Vegas Golden Knights owner Bill Foley has filed for two new special purpose acquisition companies today, asking for $1.5 billion in total, to hunt for companies in financial services or business services to bring public. The two SPACs, Austerlitz Acquisition Corp. I and II, are Foley’s third and fourth SPACs in the past year.
The prospectus for Austerlitz I also states that sports could be a potential target: “We may also pursue a target outside of the financial technology or information services sector should we find an attractive business that fits within William P. Foley, II’s historical areas of business expertise. Mr. Foley has extensive industry experience in real estate, insurance, alcoholic consumer beverages including wine and spirits, sports and business-to-business (“B2B”) business services.”
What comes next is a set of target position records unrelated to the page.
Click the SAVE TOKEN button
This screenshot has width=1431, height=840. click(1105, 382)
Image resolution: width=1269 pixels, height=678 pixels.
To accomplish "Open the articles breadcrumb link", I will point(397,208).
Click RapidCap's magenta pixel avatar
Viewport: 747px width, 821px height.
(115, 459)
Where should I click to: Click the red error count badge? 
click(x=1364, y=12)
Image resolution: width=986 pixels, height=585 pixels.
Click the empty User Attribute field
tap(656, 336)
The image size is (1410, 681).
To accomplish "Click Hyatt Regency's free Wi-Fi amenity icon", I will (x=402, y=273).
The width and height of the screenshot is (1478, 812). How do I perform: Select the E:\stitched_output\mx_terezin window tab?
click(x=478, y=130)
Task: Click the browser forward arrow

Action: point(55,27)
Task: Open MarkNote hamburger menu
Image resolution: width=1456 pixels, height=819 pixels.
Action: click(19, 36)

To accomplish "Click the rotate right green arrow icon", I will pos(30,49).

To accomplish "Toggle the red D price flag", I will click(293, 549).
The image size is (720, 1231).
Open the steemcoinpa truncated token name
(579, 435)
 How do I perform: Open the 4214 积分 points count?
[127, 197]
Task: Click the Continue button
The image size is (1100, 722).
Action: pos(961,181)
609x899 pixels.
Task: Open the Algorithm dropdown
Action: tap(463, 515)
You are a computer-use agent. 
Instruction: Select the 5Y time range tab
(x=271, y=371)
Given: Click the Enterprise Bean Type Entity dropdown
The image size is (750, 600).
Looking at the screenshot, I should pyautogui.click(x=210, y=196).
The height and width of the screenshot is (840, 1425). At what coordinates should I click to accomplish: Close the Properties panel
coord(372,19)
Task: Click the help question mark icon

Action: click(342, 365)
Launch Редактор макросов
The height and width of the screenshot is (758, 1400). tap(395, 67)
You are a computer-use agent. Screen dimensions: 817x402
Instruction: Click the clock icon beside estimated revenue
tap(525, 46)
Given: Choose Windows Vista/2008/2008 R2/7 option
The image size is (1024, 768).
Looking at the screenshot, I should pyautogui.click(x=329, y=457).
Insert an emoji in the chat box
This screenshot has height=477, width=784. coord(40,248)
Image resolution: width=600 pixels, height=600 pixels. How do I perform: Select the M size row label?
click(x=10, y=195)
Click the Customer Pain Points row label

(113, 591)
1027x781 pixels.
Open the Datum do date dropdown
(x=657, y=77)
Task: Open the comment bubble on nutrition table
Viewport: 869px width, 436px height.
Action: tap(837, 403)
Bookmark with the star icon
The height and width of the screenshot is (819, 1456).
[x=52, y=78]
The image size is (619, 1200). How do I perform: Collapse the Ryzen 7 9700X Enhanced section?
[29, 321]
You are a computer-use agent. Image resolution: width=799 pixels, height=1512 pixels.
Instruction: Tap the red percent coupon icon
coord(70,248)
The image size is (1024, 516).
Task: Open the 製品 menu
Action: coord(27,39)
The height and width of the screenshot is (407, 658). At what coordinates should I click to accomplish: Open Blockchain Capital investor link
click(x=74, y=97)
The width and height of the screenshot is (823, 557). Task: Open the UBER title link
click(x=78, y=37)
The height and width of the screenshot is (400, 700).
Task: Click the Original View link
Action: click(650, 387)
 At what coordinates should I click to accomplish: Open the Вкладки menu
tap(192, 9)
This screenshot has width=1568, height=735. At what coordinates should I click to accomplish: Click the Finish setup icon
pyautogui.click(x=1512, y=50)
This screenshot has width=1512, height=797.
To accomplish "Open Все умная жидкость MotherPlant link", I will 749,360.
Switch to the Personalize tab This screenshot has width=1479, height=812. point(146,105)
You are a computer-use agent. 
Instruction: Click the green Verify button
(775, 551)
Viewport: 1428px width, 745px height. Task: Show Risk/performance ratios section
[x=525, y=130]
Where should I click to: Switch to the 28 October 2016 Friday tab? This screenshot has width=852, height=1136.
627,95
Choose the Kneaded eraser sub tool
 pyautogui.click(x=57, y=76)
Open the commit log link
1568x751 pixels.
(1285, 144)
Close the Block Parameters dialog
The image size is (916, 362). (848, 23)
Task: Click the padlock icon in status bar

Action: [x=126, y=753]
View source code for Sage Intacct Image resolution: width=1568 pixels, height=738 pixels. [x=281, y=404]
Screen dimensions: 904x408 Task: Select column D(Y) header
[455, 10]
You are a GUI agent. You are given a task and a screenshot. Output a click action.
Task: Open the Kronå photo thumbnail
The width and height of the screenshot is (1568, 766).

Foley led the group which brought the Golden Knights franchise to Las Vegas as part of the NHL’s expansion process earlier this decade. Austerlitz I is seeking $500 million in the sale of 50 million units, which will consist of one share and a fourth of a warrant, the right to buy an additional share at $11.50. Foley is the founder and director of both new SPACs.
The language around a possible sports interest isn’t present in the IPO filing for Austerlitz II, which seeks to raise $1 billion with the same unit structure as its sibling. SPACs, however, can make any acquisition they see fit with few restrictions—as long as it can finance the deal, which typically means a significant number of shareholders need to approve the targeted acquisition.
Foley’s earlier blank checks, Foley Trasimene I and II, raised about $2.5 billion. Trasimene II has inked a deal to bring Paysafe public. Paysafe has a significant business within sports gambling payments. The first Trasimene acquired Alight, a cloud service provider. Each of those SPACs had similar target statements to Foley’s new efforts.
Sports personalities are flocking to SPACs, with a series of team owners, executives and players forming dozens of SPACs since last spring. Like all SPACs, the Austerlitz entities have a limited time to find a company to merge with—in this case 24 months—or return IPO capital to shareholders.